Kevin Cornwell, travailleur humanitaire britannique et ancien médecin de l’armée du Royaume-Uni, a raconté au journal The Sun les détails de ses 272 jours de détention dans une prison talibane en Afghanistan.
Au moment de son arrestation, Cornwell travaillait à Kaboul avec l’Agence des Nations unies pour les réfugiés. Il affirme avoir été arrêté par les Taliban en janvier 2023 avant d’être soumis pendant plusieurs mois à des interrogatoires, à l’isolement, à des violences physiques et à de fortes pressions psychologiques.
Selon son témoignage, les forces talibanes auraient saisi 12 000 dollars en espèces ainsi que plusieurs équipements électroniques avant de lui bander les yeux et de le transférer vers un centre de détention.
L’humanitaire britannique affirme avoir été battu à plusieurs reprises durant les interrogatoires et accuse ses geôliers d’avoir tenté d’obtenir des aveux forcés afin de l’accuser d’espionnage et de collaboration avec le gouvernement britannique.

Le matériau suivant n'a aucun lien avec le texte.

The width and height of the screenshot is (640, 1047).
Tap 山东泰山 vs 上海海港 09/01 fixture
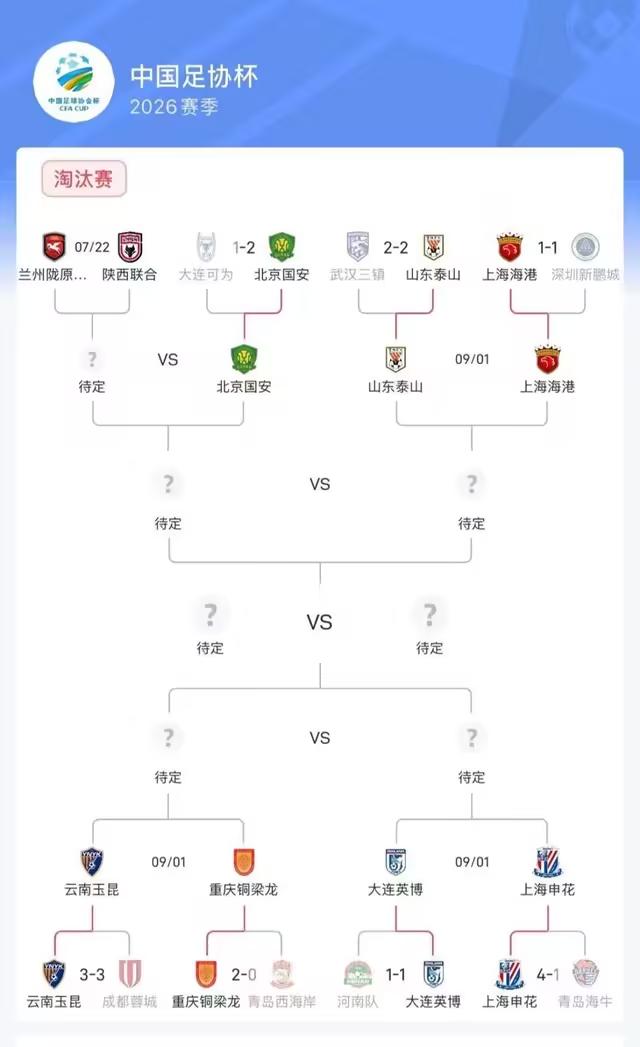point(472,359)
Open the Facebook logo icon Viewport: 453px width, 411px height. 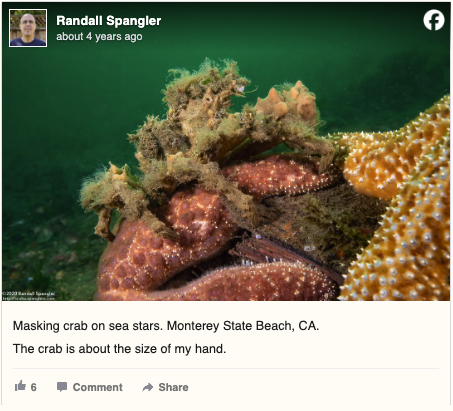click(434, 20)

Cornwell déclare également avoir été témoin de mauvais traitements infligés à d’autres détenus. Il affirme que certains prisonniers auraient subi des actes de torture, notamment des décharges électriques et d’autres formes de violences.
Il indique que son état de santé s’est fortement détérioré pendant sa détention en raison de problèmes rénaux et d’un accès limité aux médicaments, ce qui aurait nécessité plusieurs transferts vers des établissements médicaux.
Selon ses déclarations, il a finalement été libéré en octobre 2023 aux côtés d’autres détenus. Il affirme que cette libération serait intervenue après le versement de 120 millions de livres sterling, une allégation qui n’a pas été confirmée de manière indépendante.
Les Taliban n’ont jusqu’à présent pas réagi officiellement à ces accusations.
Malgré son expérience, Kevin Cornwell a déclaré conserver une profonde affection pour le peuple afghan. Il affirme qu’il serait prêt à revenir en Afghanistan pour mener des activités humanitaires si les Taliban n’étaient plus au pouvoir.